Excerpted data -
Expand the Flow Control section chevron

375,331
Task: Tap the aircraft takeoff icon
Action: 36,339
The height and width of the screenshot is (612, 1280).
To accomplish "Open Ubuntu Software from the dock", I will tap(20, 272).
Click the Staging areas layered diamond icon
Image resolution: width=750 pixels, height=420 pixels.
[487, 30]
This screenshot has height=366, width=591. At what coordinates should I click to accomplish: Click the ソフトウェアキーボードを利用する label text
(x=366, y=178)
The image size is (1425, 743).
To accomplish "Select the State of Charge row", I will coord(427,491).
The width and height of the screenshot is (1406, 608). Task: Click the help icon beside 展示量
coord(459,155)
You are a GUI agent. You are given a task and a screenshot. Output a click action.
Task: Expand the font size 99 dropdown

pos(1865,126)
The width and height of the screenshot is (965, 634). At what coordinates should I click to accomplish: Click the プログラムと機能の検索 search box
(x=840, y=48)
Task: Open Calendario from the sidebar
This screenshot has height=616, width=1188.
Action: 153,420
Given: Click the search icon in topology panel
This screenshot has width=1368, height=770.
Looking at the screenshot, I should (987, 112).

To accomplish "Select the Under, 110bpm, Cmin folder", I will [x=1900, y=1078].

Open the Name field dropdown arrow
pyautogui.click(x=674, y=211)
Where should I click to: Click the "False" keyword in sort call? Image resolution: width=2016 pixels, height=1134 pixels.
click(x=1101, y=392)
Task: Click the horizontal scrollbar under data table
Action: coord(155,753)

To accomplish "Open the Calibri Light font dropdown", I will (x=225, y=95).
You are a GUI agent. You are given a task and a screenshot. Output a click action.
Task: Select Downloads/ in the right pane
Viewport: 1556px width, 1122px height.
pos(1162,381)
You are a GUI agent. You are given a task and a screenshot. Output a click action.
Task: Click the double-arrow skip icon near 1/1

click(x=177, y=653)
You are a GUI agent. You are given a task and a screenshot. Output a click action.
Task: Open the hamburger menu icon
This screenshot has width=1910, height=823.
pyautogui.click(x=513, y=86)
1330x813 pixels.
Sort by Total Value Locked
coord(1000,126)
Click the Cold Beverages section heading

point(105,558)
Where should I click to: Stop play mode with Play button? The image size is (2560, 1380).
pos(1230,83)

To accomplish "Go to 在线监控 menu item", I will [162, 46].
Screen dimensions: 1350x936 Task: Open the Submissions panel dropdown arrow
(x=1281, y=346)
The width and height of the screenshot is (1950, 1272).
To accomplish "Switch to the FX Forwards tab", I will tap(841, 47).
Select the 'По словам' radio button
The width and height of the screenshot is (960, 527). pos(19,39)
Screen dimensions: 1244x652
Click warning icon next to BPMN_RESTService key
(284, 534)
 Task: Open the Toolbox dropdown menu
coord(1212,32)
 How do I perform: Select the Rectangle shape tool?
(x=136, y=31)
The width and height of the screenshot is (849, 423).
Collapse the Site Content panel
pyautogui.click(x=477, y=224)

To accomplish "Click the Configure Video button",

What you are asked to do - Copy the records word for word, beginning at the line that contains "Where should I click to: Click" and stopping after the line that contains "(x=1281, y=346)".

Problem solution -
Where should I click to: Click the "False" keyword in sort call? Image resolution: width=2016 pixels, height=1134 pixels.
click(x=1101, y=392)
Task: Click the horizontal scrollbar under data table
Action: coord(155,753)

To accomplish "Open the Calibri Light font dropdown", I will (x=225, y=95).
You are a GUI agent. You are given a task and a screenshot. Output a click action.
Task: Select Downloads/ in the right pane
Viewport: 1556px width, 1122px height.
pos(1162,381)
You are a GUI agent. You are given a task and a screenshot. Output a click action.
Task: Click the double-arrow skip icon near 1/1

click(x=177, y=653)
You are a GUI agent. You are given a task and a screenshot. Output a click action.
Task: Open the hamburger menu icon
This screenshot has width=1910, height=823.
pyautogui.click(x=513, y=86)
1330x813 pixels.
Sort by Total Value Locked
coord(1000,126)
Click the Cold Beverages section heading

point(105,558)
Where should I click to: Stop play mode with Play button? The image size is (2560, 1380).
pos(1230,83)

To accomplish "Go to 在线监控 menu item", I will [162, 46].
Screen dimensions: 1350x936 Task: Open the Submissions panel dropdown arrow
(x=1281, y=346)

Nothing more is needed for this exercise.